** Begin Excerpt provided **
# Locking Isolator Switch in 'ON' position?!?!



## SjoramNFT (Dec 22, 2006)

Does it seem sensible to anyone here that a 63A 230V (UK) isolator switch is padlocked in its 'ON' position?! It feeds through to a MCB panel, which then goes through to dimmers. Personally, although the MCB panel can be used to isolate power, I would rather use the isolator switch as I feel happier with that as a complete isolate of power, as to my knowledge some of these MCB panels only isolate the live wires.
There are plenty of good reasons for locking the isolator when it is 'OFF' but not when it is 'ON'.
This is a school I'm talking about, but there are no kids near the dimmers when they are in operation. It wouldn't be to stop them turning them off anyway, as they could just use the MCB panel.
Personally, I refuse to use the equipment if it is locked in the 'ON' position and if I find myself in a situation where I have no time to rectify the situation, I have no hesitation in taking a pair of boltcutters to the padlock.
Any others thoughts on this??


----------



## Bob (Dec 22, 2006)

Could this be considered an emergency lighting feed that can't be shut off? If the MCB is downstream, then the load side is still protecting the rack.


----------



## SjoramNFT (Dec 22, 2006)

This is the situation I'm describing - isolator is padlocked on. It feeds nothing but the two dimmer racks.
** End Excerpt provided **
** Begin Supplied data **
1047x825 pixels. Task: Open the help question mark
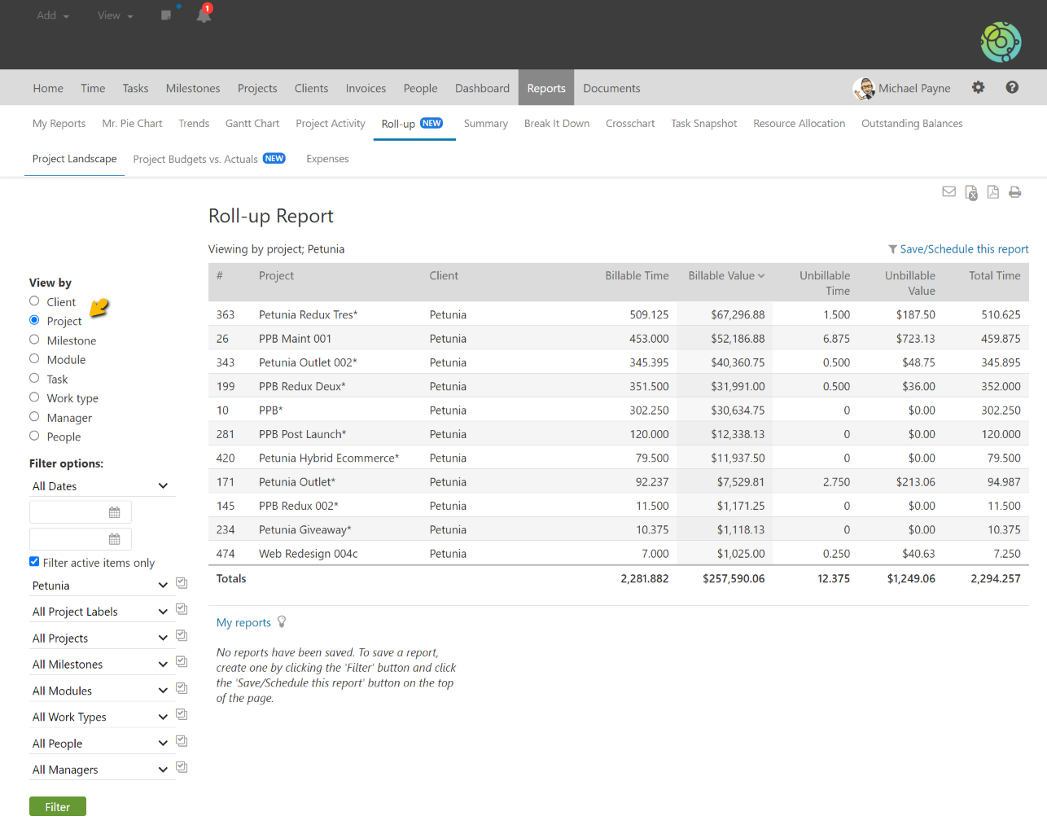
** End Supplied data **
Quote the part of the isolator switch thread from "There are plenty" to "Bob (Dec 22, 2006)", word for word.

There are plenty of good reasons for locking the isolator when it is 'OFF' but not when it is 'ON'.
This is a school I'm talking about, but there are no kids near the dimmers when they are in operation. It wouldn't be to stop them turning them off anyway, as they could just use the MCB panel.
Personally, I refuse to use the equipment if it is locked in the 'ON' position and if I find myself in a situation where I have no time to rectify the situation, I have no hesitation in taking a pair of boltcutters to the padlock.
Any others thoughts on this??


----------



## Bob (Dec 22, 2006)